* Exercise details:
Every line that holds the word "right" needs to be copied from the data below.

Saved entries
********
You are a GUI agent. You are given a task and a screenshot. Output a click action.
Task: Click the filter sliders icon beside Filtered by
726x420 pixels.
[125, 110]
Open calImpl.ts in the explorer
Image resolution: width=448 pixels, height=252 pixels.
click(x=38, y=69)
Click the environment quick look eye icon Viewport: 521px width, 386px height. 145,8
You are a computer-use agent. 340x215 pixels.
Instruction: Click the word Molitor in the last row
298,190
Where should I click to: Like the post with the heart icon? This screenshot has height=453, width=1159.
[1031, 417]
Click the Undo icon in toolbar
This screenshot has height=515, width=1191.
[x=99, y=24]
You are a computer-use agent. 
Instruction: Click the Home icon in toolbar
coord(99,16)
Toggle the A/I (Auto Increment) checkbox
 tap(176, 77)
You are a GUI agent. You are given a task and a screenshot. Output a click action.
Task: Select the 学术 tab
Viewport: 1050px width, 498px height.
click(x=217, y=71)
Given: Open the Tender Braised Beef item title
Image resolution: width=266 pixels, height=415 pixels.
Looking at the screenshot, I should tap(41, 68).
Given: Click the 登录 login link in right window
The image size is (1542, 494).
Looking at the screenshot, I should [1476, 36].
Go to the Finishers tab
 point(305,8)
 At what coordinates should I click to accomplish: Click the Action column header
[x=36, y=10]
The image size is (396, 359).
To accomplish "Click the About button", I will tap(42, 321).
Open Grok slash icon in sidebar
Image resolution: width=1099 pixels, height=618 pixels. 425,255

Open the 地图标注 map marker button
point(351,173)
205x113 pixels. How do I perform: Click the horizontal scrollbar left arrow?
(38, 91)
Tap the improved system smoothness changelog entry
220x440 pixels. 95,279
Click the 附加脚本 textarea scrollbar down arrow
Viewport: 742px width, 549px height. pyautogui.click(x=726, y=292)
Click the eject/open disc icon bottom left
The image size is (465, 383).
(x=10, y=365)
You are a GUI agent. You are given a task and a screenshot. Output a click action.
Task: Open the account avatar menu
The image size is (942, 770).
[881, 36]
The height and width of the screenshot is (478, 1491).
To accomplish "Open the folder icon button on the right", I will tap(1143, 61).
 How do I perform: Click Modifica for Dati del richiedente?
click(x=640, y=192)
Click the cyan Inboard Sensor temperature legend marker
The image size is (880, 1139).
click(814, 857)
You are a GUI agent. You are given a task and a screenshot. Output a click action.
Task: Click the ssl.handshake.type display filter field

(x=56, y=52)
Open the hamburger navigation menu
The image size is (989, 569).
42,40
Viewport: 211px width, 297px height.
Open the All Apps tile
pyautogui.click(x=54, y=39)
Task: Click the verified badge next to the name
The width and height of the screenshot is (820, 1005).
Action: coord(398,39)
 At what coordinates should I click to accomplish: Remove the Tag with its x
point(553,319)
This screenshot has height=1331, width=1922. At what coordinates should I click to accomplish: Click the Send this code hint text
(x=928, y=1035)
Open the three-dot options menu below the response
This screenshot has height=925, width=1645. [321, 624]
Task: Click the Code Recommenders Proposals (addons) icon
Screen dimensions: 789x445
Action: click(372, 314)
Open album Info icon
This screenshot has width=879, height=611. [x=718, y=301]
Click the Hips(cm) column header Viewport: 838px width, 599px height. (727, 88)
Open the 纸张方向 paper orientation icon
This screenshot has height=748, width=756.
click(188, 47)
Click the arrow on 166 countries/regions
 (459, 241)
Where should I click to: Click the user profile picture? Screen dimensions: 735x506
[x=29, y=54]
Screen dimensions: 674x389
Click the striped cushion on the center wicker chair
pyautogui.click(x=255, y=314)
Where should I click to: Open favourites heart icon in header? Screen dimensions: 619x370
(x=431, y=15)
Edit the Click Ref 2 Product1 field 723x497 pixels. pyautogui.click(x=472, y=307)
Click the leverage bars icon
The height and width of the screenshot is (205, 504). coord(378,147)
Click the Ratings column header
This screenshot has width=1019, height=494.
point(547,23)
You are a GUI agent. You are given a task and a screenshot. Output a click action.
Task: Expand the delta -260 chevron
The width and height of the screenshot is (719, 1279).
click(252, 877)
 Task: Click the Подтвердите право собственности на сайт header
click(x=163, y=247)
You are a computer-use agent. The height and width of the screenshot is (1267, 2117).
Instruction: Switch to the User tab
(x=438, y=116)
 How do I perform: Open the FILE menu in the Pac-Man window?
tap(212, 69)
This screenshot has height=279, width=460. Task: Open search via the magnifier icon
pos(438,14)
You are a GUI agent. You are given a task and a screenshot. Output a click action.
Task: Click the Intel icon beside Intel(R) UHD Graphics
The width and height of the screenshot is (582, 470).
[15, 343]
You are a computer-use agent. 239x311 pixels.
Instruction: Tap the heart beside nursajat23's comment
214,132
********
* Solved exercise:
Given: Click the 登录 login link in right window
To accomplish "Open the folder icon button on the right", I will tap(1143, 61).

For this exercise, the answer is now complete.